A celebration of El Parral

After all the weeks of work during the move I made a compilation video yesterday showing scenes through the day: feeding the donkeys, doing my laundry, feeding the donkeys, having a barbecue lunch, feeding the donkeys, tending the trees and plants; and of course, feeding the donkeys.

If you are new to the blog, welcome! In June and July I moved my four donkeys from the rented house and field near Finestrat where we have lived for six years, to a beautiful spot near Orxeta: a ten hectare wooded hillside with terraces for the donkeys and lovely views of the Castellets ridge.  The hardest work is now done and there is time to enjoy the property during the long summer break.

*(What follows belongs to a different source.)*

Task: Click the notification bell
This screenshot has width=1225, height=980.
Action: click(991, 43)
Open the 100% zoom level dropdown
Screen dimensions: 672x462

On this blog recently there has been some mention of the only remaining grape vine, down in the valley in the far corner of the property.  You can see me watering it in the video, and it is now flourishing.  The name “El Parral” means the vineyard and once the terraces were full of vines, but the property remained empty for years and the trees and vines have not been watered.  Consequently, now that the move is complete, the major challenge ahead is to save the fruit trees and the vine.  There are olive trees, lemon trees with orange grafts, carob bean trees, a pomegranate tree (only just surviving) and two precariously placed fig trees on the dry rocky slope down to the valley.

Enjoy the video.

 

Postscript Tuesday 26th July

There is no Rubí Tuesday blog this week as Rubí has been staring too long at the moon and has slight moonstroke.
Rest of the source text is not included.